→ Extrait choisi
________

À 91 ans, Enrique Macaya Márquez est sans conteste l'un des commentateurs sportifs les plus vénérés, ayant couvert un nombre record de Coupes du monde de football. Cette année, il participe à sa 18e édition et nourrit l'espoir de voir l'Argentine décrocher sa quatrième étoile.

La reconnaissance de son parcours est d'autant plus marquante depuis que le président de la FIFA, Gianni Infantino, lui a rendu hommage lors d'une conférence de presse au Mexique à l'occasion de l'ouverture du Mondial 2026. “Enrique Macaya Márquez célébrera son 18e Mondial cette année. Il est en couverture des Coupes du monde depuis 1958, c’est incroyable !”, a rappelé Infantino, ajoutant : “Nous t’embrassons tous, continue comme ça !”

Macaya Márquez, véritable monument du journalisme sportif argentin, “détient le record de la couverture des plus grandes compétitions consécutives”, comme le souligne Infobae. Le reporter ancré dans sa passion pour le football n’a manqué aucun tournoi depuis 1958, ayant eu le privilège de voir son pays triompher en 1978, 1986 et 2022.

Suède 1958

Son aventure a débuté à seulement 23 ans lors de la Coupe du monde de 1958, où il a fait ses débuts pour Radio Belgrano. Destiné à rejoindre une équipe nationale remplie de grands noms comme Amadeo Carrizo et Alfredo Rojas, il se rappelle du temps où l'avion ressemblait à un bus, s'arrêtant un peu partout avant d'atteindre la “lointaine” Malmö.

________

→ Données sources
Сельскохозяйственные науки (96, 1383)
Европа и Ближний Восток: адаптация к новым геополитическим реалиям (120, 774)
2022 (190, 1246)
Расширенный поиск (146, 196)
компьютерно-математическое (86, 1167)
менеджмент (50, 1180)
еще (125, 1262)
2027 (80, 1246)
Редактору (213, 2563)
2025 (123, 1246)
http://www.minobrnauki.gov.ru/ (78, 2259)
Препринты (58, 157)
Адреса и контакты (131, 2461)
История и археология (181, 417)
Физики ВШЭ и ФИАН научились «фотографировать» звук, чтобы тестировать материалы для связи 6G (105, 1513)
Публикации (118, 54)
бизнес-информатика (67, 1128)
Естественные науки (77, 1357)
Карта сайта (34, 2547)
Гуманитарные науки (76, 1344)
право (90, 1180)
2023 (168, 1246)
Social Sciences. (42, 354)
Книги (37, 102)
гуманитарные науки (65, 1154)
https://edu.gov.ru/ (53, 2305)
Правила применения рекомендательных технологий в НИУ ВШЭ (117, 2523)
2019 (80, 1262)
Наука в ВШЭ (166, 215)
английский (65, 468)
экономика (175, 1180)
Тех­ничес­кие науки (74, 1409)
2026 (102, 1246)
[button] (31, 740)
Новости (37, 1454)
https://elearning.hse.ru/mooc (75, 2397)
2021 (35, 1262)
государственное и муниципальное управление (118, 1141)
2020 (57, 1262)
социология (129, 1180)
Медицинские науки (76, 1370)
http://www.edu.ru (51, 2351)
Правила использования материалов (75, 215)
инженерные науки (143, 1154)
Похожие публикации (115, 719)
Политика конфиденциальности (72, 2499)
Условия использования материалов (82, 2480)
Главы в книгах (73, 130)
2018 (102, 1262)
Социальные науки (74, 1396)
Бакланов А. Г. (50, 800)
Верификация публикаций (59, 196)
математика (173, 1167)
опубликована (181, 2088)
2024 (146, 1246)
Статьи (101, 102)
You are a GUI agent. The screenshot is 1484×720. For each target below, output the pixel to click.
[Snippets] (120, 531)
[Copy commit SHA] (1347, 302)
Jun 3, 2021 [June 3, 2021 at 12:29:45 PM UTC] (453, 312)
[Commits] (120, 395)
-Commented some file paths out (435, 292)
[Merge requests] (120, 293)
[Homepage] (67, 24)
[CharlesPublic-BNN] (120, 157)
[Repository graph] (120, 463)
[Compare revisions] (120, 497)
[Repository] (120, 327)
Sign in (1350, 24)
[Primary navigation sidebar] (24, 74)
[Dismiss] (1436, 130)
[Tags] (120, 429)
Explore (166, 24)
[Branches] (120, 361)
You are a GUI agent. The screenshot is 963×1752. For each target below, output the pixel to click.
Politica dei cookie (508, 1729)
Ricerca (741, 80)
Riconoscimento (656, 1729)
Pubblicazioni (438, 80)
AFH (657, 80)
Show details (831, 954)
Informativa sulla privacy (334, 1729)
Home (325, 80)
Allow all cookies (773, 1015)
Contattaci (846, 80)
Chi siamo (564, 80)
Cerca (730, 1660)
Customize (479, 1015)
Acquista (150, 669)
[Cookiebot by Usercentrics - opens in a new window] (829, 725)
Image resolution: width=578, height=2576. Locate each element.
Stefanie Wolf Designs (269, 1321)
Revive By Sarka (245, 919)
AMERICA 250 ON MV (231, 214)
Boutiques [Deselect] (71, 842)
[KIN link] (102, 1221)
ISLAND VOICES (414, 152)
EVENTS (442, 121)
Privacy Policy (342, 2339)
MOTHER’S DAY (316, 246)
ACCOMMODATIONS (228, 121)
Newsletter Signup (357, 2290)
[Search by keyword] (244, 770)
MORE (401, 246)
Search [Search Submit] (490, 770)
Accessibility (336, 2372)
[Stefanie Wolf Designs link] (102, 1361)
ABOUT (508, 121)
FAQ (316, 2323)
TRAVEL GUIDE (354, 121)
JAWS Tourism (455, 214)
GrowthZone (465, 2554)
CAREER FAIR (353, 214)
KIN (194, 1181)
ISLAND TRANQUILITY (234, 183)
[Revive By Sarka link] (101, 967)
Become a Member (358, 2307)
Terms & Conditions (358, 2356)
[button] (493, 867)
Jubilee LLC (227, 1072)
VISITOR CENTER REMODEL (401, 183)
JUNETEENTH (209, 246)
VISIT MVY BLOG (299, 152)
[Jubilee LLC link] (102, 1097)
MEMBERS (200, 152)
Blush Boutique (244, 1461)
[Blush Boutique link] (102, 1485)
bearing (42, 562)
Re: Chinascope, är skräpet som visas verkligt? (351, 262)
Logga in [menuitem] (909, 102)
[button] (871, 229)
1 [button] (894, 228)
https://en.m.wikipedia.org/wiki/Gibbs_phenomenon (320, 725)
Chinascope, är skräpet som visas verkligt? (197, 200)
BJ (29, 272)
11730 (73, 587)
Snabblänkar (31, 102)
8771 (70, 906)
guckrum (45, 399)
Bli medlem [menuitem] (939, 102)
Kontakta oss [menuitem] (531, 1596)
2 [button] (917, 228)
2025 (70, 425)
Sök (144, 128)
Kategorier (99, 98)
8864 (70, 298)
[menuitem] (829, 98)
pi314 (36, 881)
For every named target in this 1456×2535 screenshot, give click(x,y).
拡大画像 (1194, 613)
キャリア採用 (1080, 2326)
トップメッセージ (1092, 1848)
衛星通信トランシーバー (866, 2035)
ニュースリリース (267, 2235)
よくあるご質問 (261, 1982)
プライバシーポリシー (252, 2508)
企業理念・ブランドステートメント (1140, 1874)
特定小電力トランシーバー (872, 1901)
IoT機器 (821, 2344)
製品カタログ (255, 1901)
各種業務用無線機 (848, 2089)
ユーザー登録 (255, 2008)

________

→ Consignes de travail
- 1) D'après l'extrait sur Enrique Macaya Márquez, pour quelle radio a-t-il fait ses débuts lors de la Coupe du monde de 1958 ?
- 2) Écrivez la suite de l'extrait sur Enrique Macaya Márquez, à partir de sa dernière phrase.

→ Réponses
- 1) Radio Belgrano.

- 2)
Ce premier Mondial l'a vu assister au sacre du Brésil, mené par un jeune Pelé. Une passion pour le ballon rond qui ne le quittera plus jamais. Au fil des années, il a été témoin de moments historiques, notamment le célèbre quart de finale Argentine-Angleterre au stade Azteca en 1986, marqué par “la main de Dieu” de Diego Maradona et le “but du siècle”.

Parmi les victoires de l’Argentine, celle de 1986 demeure sa préférée, comme il l'a révélé à Infobae en novembre 2024.

Néanmoins, il se garde de comparer les équipes championnes d’antan, affirmant : “Il est difficile de dire qui a le meilleur style de jeu, car il y a trop de facteurs en jeu comme le contexte et les adversaires.”

En ce qui concerne ses joueurs préférés, Alfredo Di Stéfano reste en tête, mais il n’oublie pas l’impact de Lionel Messi, qui, sauf imprévu, participera à son sixième Mondial le 16 juin face à l’Algérie. “Lionel, c'est comme s'il apparaissait de nulle part pour marquer. Il crée toujours la surprise,” concluait-il avec admiration.